◆ TEXT BLOCK ◆
Naming Things is Hard: Dictionaries

Following on from my previous post on naming things, here's a few words about naming dictionaries.

I've been working with a codebase recently which makes a lot of use of dictionaries, and myself often find them useful when implementing a kind of strategy pattern where the keys are values you might otherwise have in a switch statement, something like this:

public class Foo
{
    private readonly Dictionary<CustomerType, Action<Customer>> _customerActionsByType;

    public Foo()
    {
        _customerActionsByType = new Dictionary<CustomerType, Action<Customer>>
        {
            { CustomerType.Anonymous, DoAnonymousCustomerStuff },
            { CustomerType.Registered, DoRegisteredCustomerStuff }
        };
    }

    public void DoCustomerStuff(Customer customer)
    {
        _customerActionsByType[customer.Type].Invoke(customer);
    }

    private static void DoAnonymousCustomerStuff(Customer customer)

◆ TASKS TO COMPLETE ◆
1. Render this sentence from the post on naming dictionaries into Spanish: "Following on from my previous post on naming things, here's a few words about naming dictionaries."
2. Pick up the post on naming dictionaries right after its final line and carry it on.

◆ LISTED RECORDS ◆
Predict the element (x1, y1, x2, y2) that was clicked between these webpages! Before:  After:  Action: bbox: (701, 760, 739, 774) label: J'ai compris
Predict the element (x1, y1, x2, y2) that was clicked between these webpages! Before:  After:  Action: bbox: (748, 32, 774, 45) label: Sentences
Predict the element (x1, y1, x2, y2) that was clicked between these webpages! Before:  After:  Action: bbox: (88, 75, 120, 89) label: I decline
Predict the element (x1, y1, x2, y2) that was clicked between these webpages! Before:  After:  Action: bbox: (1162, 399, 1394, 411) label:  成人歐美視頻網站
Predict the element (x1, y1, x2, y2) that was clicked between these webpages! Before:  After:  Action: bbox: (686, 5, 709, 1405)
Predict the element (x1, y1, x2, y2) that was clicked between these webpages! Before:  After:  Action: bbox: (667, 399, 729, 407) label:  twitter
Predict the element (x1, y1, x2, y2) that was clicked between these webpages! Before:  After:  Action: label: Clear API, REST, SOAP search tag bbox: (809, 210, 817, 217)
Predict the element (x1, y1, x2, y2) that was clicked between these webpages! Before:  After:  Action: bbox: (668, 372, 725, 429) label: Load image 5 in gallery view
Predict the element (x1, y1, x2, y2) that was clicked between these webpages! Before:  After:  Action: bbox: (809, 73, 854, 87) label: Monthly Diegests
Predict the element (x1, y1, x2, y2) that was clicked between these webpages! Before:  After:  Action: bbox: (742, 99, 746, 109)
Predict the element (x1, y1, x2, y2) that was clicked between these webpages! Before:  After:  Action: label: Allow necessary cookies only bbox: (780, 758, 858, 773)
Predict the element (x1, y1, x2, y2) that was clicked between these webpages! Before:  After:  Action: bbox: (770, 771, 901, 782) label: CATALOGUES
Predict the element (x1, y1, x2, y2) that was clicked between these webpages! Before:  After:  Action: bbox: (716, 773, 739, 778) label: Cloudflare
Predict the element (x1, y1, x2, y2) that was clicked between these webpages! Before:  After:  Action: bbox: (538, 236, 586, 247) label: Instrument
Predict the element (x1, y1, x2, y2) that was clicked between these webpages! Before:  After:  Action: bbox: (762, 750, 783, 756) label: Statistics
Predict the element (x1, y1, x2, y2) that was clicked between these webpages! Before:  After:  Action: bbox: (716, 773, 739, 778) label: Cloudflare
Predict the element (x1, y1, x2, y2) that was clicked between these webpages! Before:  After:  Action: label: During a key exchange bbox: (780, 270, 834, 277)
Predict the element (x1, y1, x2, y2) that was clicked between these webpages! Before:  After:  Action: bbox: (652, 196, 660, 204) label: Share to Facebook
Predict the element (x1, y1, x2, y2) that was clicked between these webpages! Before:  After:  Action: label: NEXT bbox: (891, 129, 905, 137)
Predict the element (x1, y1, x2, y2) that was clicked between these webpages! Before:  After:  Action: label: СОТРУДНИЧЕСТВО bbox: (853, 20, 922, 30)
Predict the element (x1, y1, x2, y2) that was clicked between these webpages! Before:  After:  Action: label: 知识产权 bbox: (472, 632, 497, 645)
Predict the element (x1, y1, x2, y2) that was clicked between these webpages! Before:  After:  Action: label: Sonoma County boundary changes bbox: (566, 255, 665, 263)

◆ RESULTS FOR THE EXERCISE ◆
1. Siguiendo con mi publicación anterior sobre cómo nombrar las cosas, aquí van unas palabras sobre cómo nombrar diccionarios.

2.
    {
    }

    private static void DoRegisteredCustomerStuff(Customer customer)
    {
    }
    }

Through working with lots of dictionaries, I've started naming them as in the example above - [value type]By[key type]. So, for other, possibly-gratuitous examples:

  • sectionsById
  • eventsByDayOfTheWeek
  • ordersByCustomer

…you get the idea. I like this naming pattern for dictionaries because it includes both the things the dictionary structure exposes to the program - the types of the keys and the values - in a way which also describes the purpose of the object. It doesn't contain the word 'dictionary' because that's an implementation detail.